Four of her government ministers launched the plan, just weeks after a young Norwegian man attacked a mosque and murdered his adopted Chinese sister after becoming a white supremacist.
“We already have a string of surveys that show there’s hostility towards Muslims in Norway, and that there’s a need for a plan to address that,” said Culture Minister Trine Skei Grande of the Liberal Party when unveiling the new plan in August this year.
The Norwegian government already has plans for tackling racism and discrimination in general, along with anti-Semitism.
Survey shows anti-Muslim sentiments
A report from Oslo’s Holocaust Centre in 2017 showed that negative stereotypes about Muslims community are alarmingly widespread in Norway. Some 40 per cent of those questioned said they believed Muslims pose a threat to Norwegian culture.
Another 32 per cent agreed with a statement that Muslims “want to take over Europe,” while 48 per cent supported the claims that “Muslims have much of the blame themselves for the rising hatred towards them.”
French satirical weekly Charlie Hebdo
Charlie Hebdo, a weekly magazine based in the French capital, Paris, regularly publishes cartoons, reports and jokes, with controversial articles against not only Islam but also Christianity, Judaism and culture. The journal was started in 1970 and closed in 1981 for such articles.
Charlie Hebdo has started his services again in 1992, after which a number of controversial articles, cartoons and reports were published.
In 2011 and 2015 attacks were carried out on the publication over blasphemous sketches of the Holy Prophet.
Reprints sketches of Prophet Muhammad (PBUH)
Charlie Hebdo, the target of a massacre by gunmen in 2015, said on Tuesday it was republishing hugely controversial sketches of the Prophet Muhammad (peace be upon him) to mark this week’s start of the trial of alleged accomplices to the attack.
The cover of the new issue has a dozen sketches of the Holy Prophet (PBUH), reproducing images that sparked protests when they were first published and a debate about the limits of freedom of speech.

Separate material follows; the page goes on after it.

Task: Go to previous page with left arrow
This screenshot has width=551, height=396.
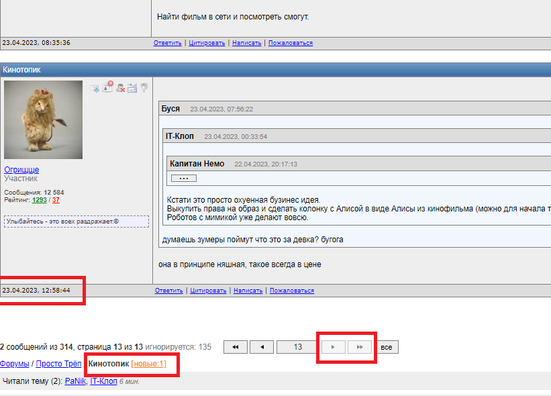Action: pyautogui.click(x=261, y=347)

“We will never lie down. We will never give up,” director Laurent “Riss” Sourisseau wrote in an editorial to go with the blasphemous sketches.
Twelve people, including some of France’s most famous cartoonists, were killed on January 7, 2015, when brothers Said and Cherif Kouachi went on a gun rampage at the paper’s offices in Paris.

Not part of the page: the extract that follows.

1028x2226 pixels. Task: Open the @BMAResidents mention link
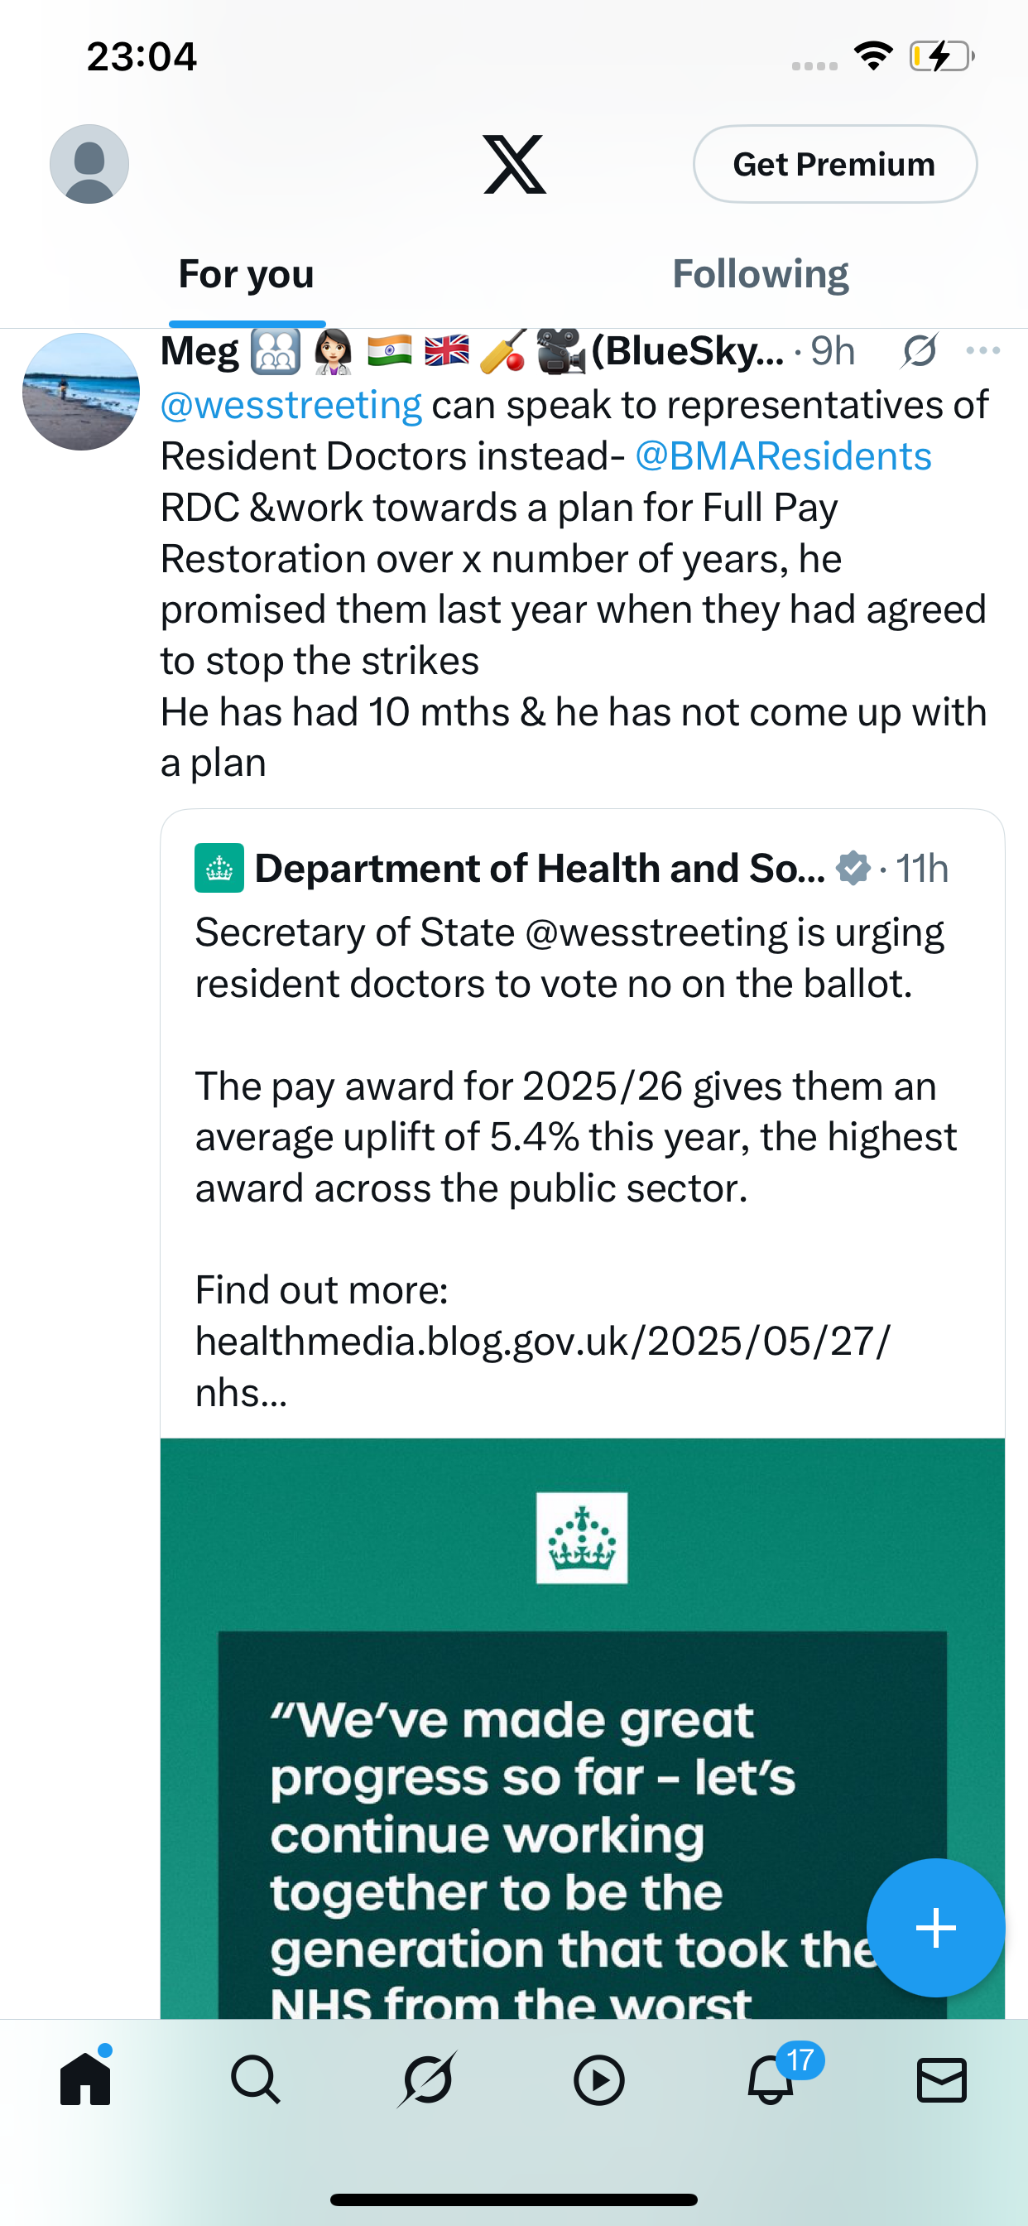[x=784, y=456]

The latest Charlie Hebdo cover shows a dozen sketches first published by the Danish daily Jyllands-Posten in 2005 — and then reprinted by the French weekly in 2006, unleashing a storm of anger across the Muslim world.
In the centre of the cover is a sketch drawn by cartoonist Jean Cabut, known as Cabu, who lost his life in the massacre.

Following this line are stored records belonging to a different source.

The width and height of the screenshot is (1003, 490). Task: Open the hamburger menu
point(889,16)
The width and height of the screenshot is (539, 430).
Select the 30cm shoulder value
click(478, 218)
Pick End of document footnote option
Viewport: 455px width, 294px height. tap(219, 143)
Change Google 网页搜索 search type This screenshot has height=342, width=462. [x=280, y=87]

Pakistan condemned French magazine’s decision
Pakistan on Tuesday “condemned in the strongest terms” the decision by the French magazine to re-publish the controversial and offensive sketches.
Foreign Office spokesman Zahid Hafeez Chaudhri in stated that the decision of the French magazine would amount to undermining the global desire for peaceful co-existence and a threat to social and interfaith harmony.
The FO spokesman said Pakistan condemns in the strongest terms the decision by the French magazine, Charlie Hebdo, to re-publish deeply offensive caricature of the Holy Prophet (PBUH).
People should not be offended over religious beliefs
The world today is a global village, and people should not be hurt based on their religious beliefs.
Muslims do not tolerate the insolence of the Holy Prophet (PBUH) and the desecration of the Holy Quran they always openly speak out against it.
By publishing controversial and offensive sketches and the desecration of the Holy Quran all Muslim countries, including Pakistan, are being pushed towards World War III.
The Organisation of Islamic Cooperation (OIC) should address these issues as the West views religion differently than this region.
The OIC must address the fact that the entire Muslim world is being condemned for the actions of a few (the Charlie Hebdo attackers) who resort to extremism.